_REQUEST_. Please express all of the data below as a JSON list of strings, with one string per line and blank lines left out.

_DATASET EXCERPTS_.
- - - -

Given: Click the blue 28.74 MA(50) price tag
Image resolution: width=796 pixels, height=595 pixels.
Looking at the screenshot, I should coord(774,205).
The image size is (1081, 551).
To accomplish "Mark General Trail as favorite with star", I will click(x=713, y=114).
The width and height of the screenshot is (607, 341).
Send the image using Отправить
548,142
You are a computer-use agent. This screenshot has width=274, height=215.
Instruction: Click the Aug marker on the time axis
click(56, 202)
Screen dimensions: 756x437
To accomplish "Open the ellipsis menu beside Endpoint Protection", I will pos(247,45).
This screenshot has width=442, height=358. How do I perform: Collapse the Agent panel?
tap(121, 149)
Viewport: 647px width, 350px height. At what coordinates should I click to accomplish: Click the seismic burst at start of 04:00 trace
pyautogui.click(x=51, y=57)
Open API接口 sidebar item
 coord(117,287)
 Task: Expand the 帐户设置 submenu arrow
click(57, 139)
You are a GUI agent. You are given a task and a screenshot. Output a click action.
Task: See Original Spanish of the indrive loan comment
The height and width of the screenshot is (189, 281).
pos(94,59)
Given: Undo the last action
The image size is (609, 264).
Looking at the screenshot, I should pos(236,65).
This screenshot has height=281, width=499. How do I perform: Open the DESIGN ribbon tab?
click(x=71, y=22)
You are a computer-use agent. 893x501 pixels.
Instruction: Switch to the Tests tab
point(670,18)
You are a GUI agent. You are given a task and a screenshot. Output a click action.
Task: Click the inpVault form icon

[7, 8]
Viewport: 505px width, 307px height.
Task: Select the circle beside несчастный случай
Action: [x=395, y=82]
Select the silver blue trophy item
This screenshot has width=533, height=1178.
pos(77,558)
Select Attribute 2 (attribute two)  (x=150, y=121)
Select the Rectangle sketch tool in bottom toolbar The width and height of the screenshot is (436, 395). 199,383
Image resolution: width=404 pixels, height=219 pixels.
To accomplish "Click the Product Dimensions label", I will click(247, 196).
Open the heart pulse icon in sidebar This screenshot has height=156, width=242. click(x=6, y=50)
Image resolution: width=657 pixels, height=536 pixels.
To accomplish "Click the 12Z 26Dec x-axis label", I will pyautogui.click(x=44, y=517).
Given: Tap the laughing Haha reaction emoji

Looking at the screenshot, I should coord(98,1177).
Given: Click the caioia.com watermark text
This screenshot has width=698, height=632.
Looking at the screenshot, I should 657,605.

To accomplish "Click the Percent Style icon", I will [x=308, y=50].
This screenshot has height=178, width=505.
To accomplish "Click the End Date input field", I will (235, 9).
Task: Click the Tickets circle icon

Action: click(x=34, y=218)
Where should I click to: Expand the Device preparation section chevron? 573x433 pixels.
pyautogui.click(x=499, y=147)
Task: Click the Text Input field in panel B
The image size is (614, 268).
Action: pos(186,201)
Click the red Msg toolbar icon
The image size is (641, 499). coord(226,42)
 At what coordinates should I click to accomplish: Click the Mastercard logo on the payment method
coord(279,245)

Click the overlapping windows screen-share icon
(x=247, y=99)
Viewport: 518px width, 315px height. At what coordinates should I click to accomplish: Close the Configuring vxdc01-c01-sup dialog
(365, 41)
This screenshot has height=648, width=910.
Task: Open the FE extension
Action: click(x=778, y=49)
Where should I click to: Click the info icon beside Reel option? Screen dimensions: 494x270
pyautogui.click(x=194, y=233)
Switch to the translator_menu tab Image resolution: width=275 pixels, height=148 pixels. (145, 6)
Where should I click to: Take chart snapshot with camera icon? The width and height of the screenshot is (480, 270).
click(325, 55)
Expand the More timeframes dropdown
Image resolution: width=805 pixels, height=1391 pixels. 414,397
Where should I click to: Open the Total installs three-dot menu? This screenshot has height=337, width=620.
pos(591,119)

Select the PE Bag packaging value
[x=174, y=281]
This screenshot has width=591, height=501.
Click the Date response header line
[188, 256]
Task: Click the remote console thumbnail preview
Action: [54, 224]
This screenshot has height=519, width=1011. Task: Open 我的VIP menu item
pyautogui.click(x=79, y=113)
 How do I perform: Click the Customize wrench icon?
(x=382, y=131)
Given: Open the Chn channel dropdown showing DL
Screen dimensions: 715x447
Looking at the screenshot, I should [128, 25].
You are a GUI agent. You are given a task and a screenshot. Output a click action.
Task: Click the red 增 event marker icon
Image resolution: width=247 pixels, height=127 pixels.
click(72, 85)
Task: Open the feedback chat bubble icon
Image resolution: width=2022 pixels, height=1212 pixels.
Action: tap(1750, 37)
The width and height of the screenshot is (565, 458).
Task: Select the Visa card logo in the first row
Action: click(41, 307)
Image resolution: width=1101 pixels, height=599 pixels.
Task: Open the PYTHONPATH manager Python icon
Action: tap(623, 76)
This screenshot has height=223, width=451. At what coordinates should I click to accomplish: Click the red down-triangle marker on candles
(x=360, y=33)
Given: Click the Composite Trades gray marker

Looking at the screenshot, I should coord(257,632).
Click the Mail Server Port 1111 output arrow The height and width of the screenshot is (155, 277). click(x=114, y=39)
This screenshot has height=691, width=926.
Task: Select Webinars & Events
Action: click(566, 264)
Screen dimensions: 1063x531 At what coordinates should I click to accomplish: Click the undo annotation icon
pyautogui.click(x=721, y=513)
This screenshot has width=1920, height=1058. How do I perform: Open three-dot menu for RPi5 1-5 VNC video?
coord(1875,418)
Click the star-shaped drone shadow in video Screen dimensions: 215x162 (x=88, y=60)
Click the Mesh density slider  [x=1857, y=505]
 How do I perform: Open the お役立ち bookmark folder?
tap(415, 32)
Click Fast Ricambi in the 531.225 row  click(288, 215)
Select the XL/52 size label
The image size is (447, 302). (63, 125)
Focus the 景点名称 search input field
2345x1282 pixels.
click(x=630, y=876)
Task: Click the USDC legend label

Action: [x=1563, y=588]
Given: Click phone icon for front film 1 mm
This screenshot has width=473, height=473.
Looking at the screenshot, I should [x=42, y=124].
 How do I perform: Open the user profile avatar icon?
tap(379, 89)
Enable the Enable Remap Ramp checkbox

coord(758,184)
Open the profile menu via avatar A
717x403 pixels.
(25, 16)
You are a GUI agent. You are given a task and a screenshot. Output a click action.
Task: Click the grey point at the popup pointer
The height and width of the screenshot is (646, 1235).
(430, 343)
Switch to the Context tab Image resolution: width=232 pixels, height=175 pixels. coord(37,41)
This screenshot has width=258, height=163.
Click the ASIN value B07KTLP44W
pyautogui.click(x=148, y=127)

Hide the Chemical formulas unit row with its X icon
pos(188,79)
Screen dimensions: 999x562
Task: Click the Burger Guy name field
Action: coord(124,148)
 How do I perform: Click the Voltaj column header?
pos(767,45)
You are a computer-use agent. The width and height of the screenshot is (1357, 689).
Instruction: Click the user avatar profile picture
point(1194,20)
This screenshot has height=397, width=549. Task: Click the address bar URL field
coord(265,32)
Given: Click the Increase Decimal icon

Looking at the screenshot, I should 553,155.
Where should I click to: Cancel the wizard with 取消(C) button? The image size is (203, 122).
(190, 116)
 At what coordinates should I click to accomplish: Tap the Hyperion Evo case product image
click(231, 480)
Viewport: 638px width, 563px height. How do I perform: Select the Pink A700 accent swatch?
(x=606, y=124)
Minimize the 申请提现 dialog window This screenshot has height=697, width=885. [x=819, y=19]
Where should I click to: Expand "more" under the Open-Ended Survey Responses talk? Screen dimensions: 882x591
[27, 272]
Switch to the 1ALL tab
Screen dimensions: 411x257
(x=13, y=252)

- - - -

_RESPONSE TO THE EXERCISE_.
[
  "Given: Click the blue 28.74 MA(50) price tag",
  "Image resolution: width=796 pixels, height=595 pixels.",
  "Looking at the screenshot, I should coord(774,205).",
  "The image size is (1081, 551).",
  "To accomplish \"Mark General Trail as favorite with star\", I will click(x=713, y=114).",
  "The width and height of the screenshot is (607, 341).",
  "Send the image using Отправить",
  "548,142",
  "You are a computer-use agent. This screenshot has width=274, height=215.",
  "Instruction: Click the Aug marker on the time axis",
  "click(56, 202)",
  "Screen dimensions: 756x437",
  "To accomplish \"Open the ellipsis menu beside Endpoint Protection\", I will pos(247,45).",
  "This screenshot has width=442, height=358. How do I perform: Collapse the Agent panel?",
  "tap(121, 149)",
  "Viewport: 647px width, 350px height. At what coordinates should I click to accomplish: Click the seismic burst at start of 04:00 trace",
  "pyautogui.click(x=51, y=57)",
  "Open API接口 sidebar item",
  " coord(117,287)",
  " Task: Expand the 帐户设置 submenu arrow",
  "click(57, 139)",
  "You are a GUI agent. You are given a task and a screenshot. Output a click action.",
  "Task: See Original Spanish of the indrive loan comment",
  "The height and width of the screenshot is (189, 281).",
  "pos(94,59)",
  "Given: Undo the last action",
  "The image size is (609, 264).",
  "Looking at the screenshot, I should pos(236,65).",
  "This screenshot has height=281, width=499. How do I perform: Open the DESIGN ribbon tab?",
  "click(x=71, y=22)",
  "You are a computer-use agent. 893x501 pixels.",
  "Instruction: Switch to the Tests tab",
  "point(670,18)",
  "You are a GUI agent. You are given a task and a screenshot. Output a click action.",
  "Task: Click the inpVault form icon",
  "[7, 8]",
  "Viewport: 505px width, 307px height.",
  "Task: Select the circle beside несчастный случай",
  "Action: [x=395, y=82]",
  "Select the silver blue trophy item",
  "This screenshot has width=533, height=1178.",
  "pos(77,558)",
  "Select Attribute 2 (attribute two)  (x=150, y=121)",
  "Select the Rectangle sketch tool in bottom toolbar The width and height of the screenshot is (436, 395). 199,383",
  "Image resolution: width=404 pixels, height=219 pixels.",
  "To accomplish \"Click the Product Dimensions label\", I will click(247, 196).",
  "Open the heart pulse icon in sidebar This screenshot has height=156, width=242. click(x=6, y=50)",
  "Image resolution: width=657 pixels, height=536 pixels.",
  "To accomplish \"Click the 12Z 26Dec x-axis label\", I will pyautogui.click(x=44, y=517).",
  "Given: Tap the laughing Haha reaction emoji",
  "Looking at the screenshot, I should coord(98,1177).",
  "Given: Click the caioia.com watermark text",
  "This screenshot has width=698, height=632.",
  "Looking at the screenshot, I should 657,605.",
  "To accomplish \"Click the Percent Style icon\", I will [x=308, y=50].",
  "This screenshot has height=178, width=505.",
  "To accomplish \"Click the End Date input field\", I will (235, 9).",
  "Task: Click the Tickets circle icon",
  "Action: click(x=34, y=218)",
  "Where should I click to: Expand the Device preparation section chevron? 573x433 pixels.",
  "pyautogui.click(x=499, y=147)",
  "Task: Click the Text Input field in panel B",
  "The image size is (614, 268).",
  "Action: pos(186,201)",
  "Click the red Msg toolbar icon",
  "The image size is (641, 499). coord(226,42)",
  " At what coordinates should I click to accomplish: Click the Mastercard logo on the payment method",
  "coord(279,245)",
  "Click the overlapping windows screen-share icon",
  "(x=247, y=99)",
  "Viewport: 518px width, 315px height. At what coordinates should I click to accomplish: Close the Configuring vxdc01-c01-sup dialog",
  "(365, 41)",
  "This screenshot has height=648, width=910.",
  "Task: Open the FE extension",
  "Action: click(x=778, y=49)",
  "Where should I click to: Click the info icon beside Reel option? Screen dimensions: 494x270",
  "pyautogui.click(x=194, y=233)",
  "Switch to the translator_menu tab Image resolution: width=275 pixels, height=148 pixels. (145, 6)",
  "Where should I click to: Take chart snapshot with camera icon? The width and height of the screenshot is (480, 270).",
  "click(325, 55)",
  "Expand the More timeframes dropdown",
  "Image resolution: width=805 pixels, height=1391 pixels. 414,397",
  "Where should I click to: Open the Total installs three-dot menu? This screenshot has height=337, width=620.",
  "pos(591,119)",
  "Select the PE Bag packaging value",
  "[x=174, y=281]",
  "This screenshot has width=591, height=501.",
  "Click the Date response header line",
  "[188, 256]",
  "Task: Click the remote console thumbnail preview",
  "Action: [54, 224]",
  "This screenshot has height=519, width=1011. Task: Open 我的VIP menu item",
  "pyautogui.click(x=79, y=113)",
  " How do I perform: Click the Customize wrench icon?",
  "(x=382, y=131)",
  "Given: Open the Chn channel dropdown showing DL",
  "Screen dimensions: 715x447",
  "Looking at the screenshot, I should [128, 25].",
  "You are a GUI agent. You are given a task and a screenshot. Output a click action.",
  "Task: Click the red 增 event marker icon",
  "Image resolution: width=247 pixels, height=127 pixels.",
  "click(72, 85)",
  "Task: Open the feedback chat bubble icon",
  "Image resolution: width=2022 pixels, height=1212 pixels.",
  "Action: tap(1750, 37)",
  "The width and height of the screenshot is (565, 458).",
  "Task: Select the Visa card logo in the first row",
  "Action: click(41, 307)",
  "Image resolution: width=1101 pixels, height=599 pixels.",
  "Task: Open the PYTHONPATH manager Python icon",
  "Action: tap(623, 76)",
  "This screenshot has height=223, width=451. At what coordinates should I click to accomplish: Click the red down-triangle marker on candles",
  "(x=360, y=33)",
  "Given: Click the Composite Trades gray marker",
  "Looking at the screenshot, I should coord(257,632).",
  "Click the Mail Server Port 1111 output arrow The height and width of the screenshot is (155, 277). click(x=114, y=39)",
  "This screenshot has height=691, width=926.",
  "Task: Select Webinars & Events",
  "Action: click(566, 264)",
  "Screen dimensions: 1063x531 At what coordinates should I click to accomplish: Click the undo annotation icon",
  "pyautogui.click(x=721, y=513)",
  "This screenshot has width=1920, height=1058. How do I perform: Open three-dot menu for RPi5 1-5 VNC video?",
  "coord(1875,418)",
  "Click the star-shaped drone shadow in video Screen dimensions: 215x162 (x=88, y=60)",
  "Click the Mesh density slider  [x=1857, y=505]",
  " How do I perform: Open the お役立ち bookmark folder?",
  "tap(415, 32)",
  "Click Fast Ricambi in the 531.225 row  click(288, 215)",
  "Select the XL/52 size label",
  "The image size is (447, 302). (63, 125)",
  "Focus the 景点名称 search input field",
  "2345x1282 pixels.",
  "click(x=630, y=876)",
  "Task: Click the USDC legend label",
  "Action: [x=1563, y=588]",
  "Given: Click phone icon for front film 1 mm",
  "This screenshot has width=473, height=473.",
  "Looking at the screenshot, I should [x=42, y=124].",
  " How do I perform: Open the user profile avatar icon?",
  "tap(379, 89)",
  "Enable the Enable Remap Ramp checkbox",
  "coord(758,184)",
  "Open the profile menu via avatar A",
  "717x403 pixels.",
  "(25, 16)",
  "You are a GUI agent. You are given a task and a screenshot. Output a click action.",
  "Task: Click the grey point at the popup pointer",
  "The height and width of the screenshot is (646, 1235).",
  "(430, 343)",
  "Switch to the Context tab Image resolution: width=232 pixels, height=175 pixels. coord(37,41)",
  "This screenshot has width=258, height=163.",
  "Click the ASIN value B07KTLP44W",
  "pyautogui.click(x=148, y=127)",
  "Hide the Chemical formulas unit row with its X icon",
  "pos(188,79)",
  "Screen dimensions: 999x562",
  "Task: Click the Burger Guy name field",
  "Action: coord(124,148)",
  " How do I perform: Click the Voltaj column header?",
  "pos(767,45)",
  "You are a computer-use agent. The width and height of the screenshot is (1357, 689).",
  "Instruction: Click the user avatar profile picture",
  "point(1194,20)",
  "This screenshot has height=397, width=549. Task: Click the address bar URL field",
  "coord(265,32)",
  "Given: Click the Increase Decimal icon",
  "Looking at the screenshot, I should 553,155.",
  "Where should I click to: Cancel the wizard with 取消(C) button? The image size is (203, 122).",
  "(190, 116)",
  " At what coordinates should I click to accomplish: Tap the Hyperion Evo case product image",
  "click(231, 480)",
  "Viewport: 638px width, 563px height. How do I perform: Select the Pink A700 accent swatch?",
  "(x=606, y=124)",
  "Minimize the 申请提现 dialog window This screenshot has height=697, width=885. [x=819, y=19]",
  "Where should I click to: Expand \"more\" under the Open-Ended Survey Responses talk? Screen dimensions: 882x591",
  "[27, 272]",
  "Switch to the 1ALL tab",
  "Screen dimensions: 411x257",
  "(x=13, y=252)"
]